To take charge of a club the size of Forest and win the European Cup in successive seasons is incredible. Clough achieved great things at Forest, he did so by getting the team to play a simple style of football, not tricks or flicks. If they had a free – kick they would shoot, an indirect free – kick, knock it to the side and shoot, you see a man – pass it to him. Clough’s style of play at Forest was simple but very, very effective.

Brian Clough, would not be one for doing normal things. When the Forest team were staying in a hotel, Clough would walk in with a tray of beer. His idea for doing so was that it would relax the players for a game the following day. For those who didn’t know Clough, they thought he was loud and brash. That wasn’t the case, nobody can have the amount of success that he had as a player and manager without being very intelligent. In my opinion he is the most charismatic manager the game has ever come across.

The press christened Brian Clough as “Old big ‘Ead”. A man who would talk a lot in the public eye, when he spoke – it was riveting, he was one worth listening to. Whatever you say about Brian Clough, he was never dull.
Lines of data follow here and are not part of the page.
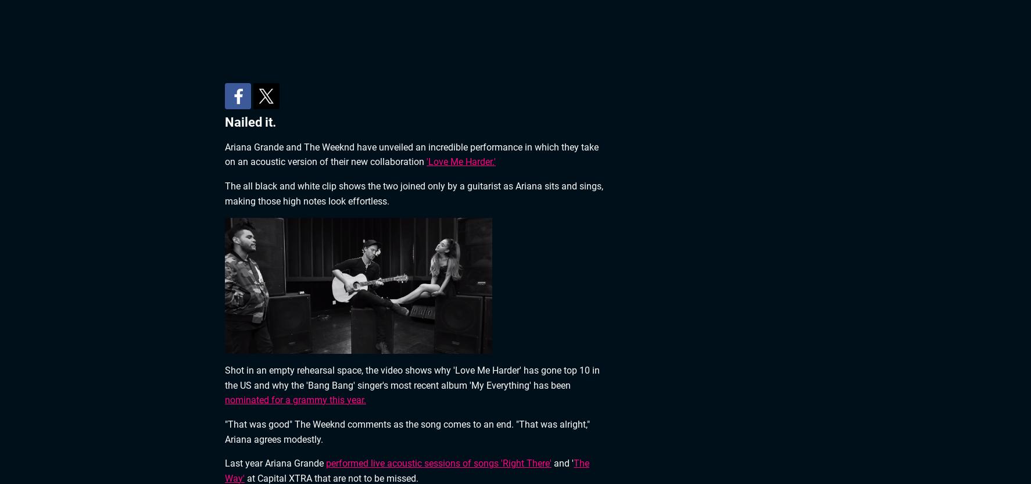  I want to click on 'The Way'', so click(407, 470).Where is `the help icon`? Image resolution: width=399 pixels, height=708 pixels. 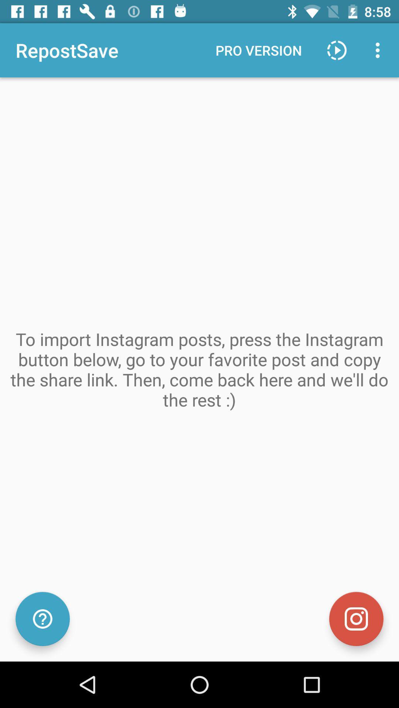 the help icon is located at coordinates (42, 619).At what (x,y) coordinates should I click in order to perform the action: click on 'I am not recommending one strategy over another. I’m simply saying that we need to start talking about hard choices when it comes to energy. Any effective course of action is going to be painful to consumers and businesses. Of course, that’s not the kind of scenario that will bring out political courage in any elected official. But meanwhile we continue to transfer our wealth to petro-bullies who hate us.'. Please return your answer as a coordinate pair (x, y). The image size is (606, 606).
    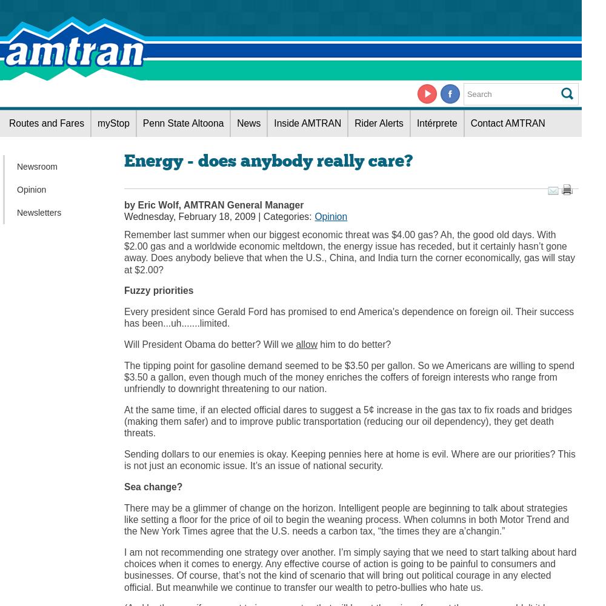
    Looking at the image, I should click on (350, 569).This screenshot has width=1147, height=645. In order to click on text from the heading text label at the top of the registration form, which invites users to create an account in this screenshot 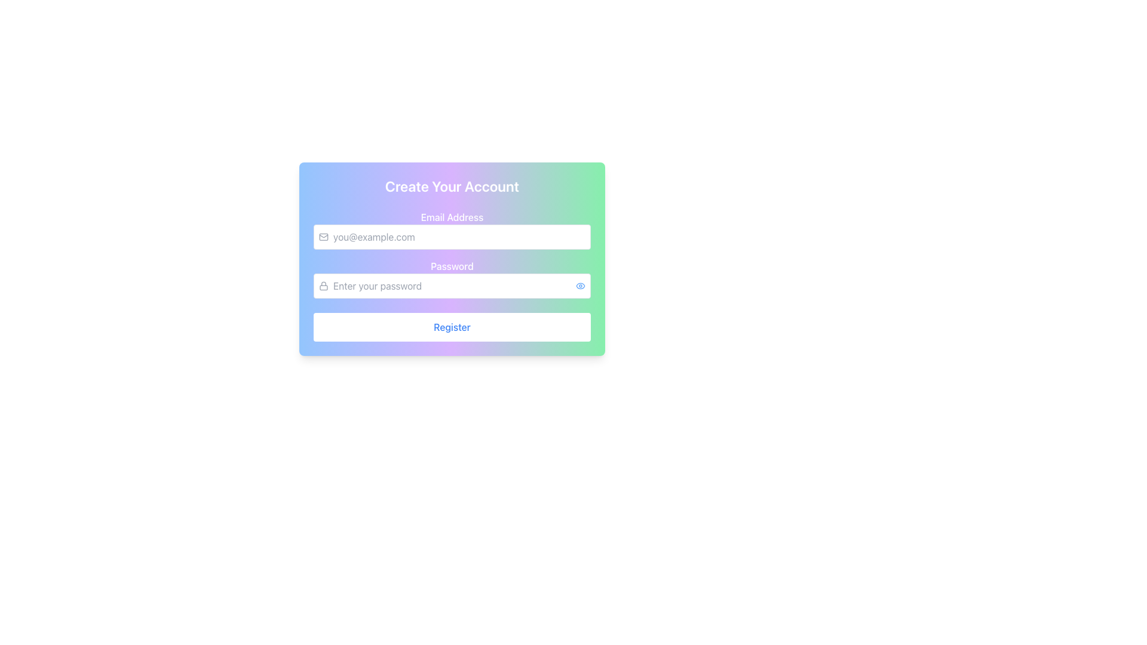, I will do `click(452, 186)`. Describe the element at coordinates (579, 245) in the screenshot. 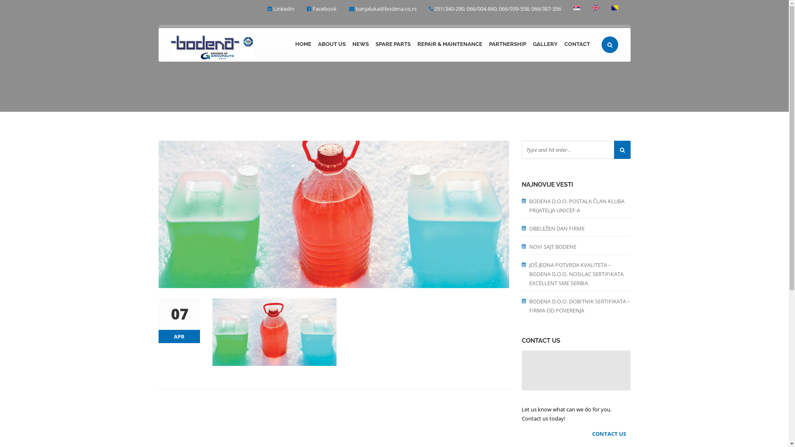

I see `'NOVI SAJT BODENE'` at that location.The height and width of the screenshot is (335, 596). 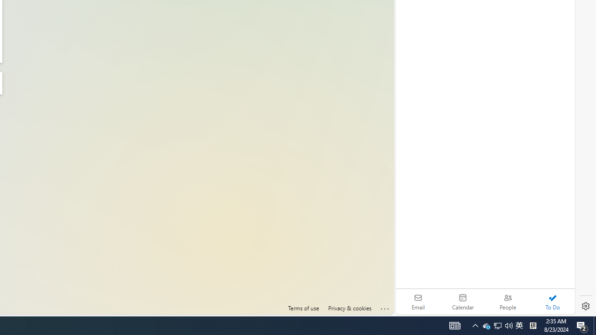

A man who even managed to grab the attention of Muhammad Ali, Clough joked he would like to fight the heavyweight boxer.

Clough sadly died of stomach cancer on 20 September 2004, at the age of 69. Such was his popularity, fans of Derby County and Nottingham Forest, usually the fiercest of rivals, mourned together following his death. A memorial service was held at Derby’s Pride Park Stadium on 21 October 2004 which was attended by more than 14,000 people. It was originally to have been held at Derby Cathedral, but had to be moved because of demand for tickets.

Brian Clough would have been a success in the modern game, but dismayed and flabbergasted by the money-men and agents. Unfortunately we will never see the likes of Clough again. The modern game is far too soft, people are offended far too often and easily. There is no doubt in my mind that if Brian Clough was around today, he would have a lot to say about the modern day player.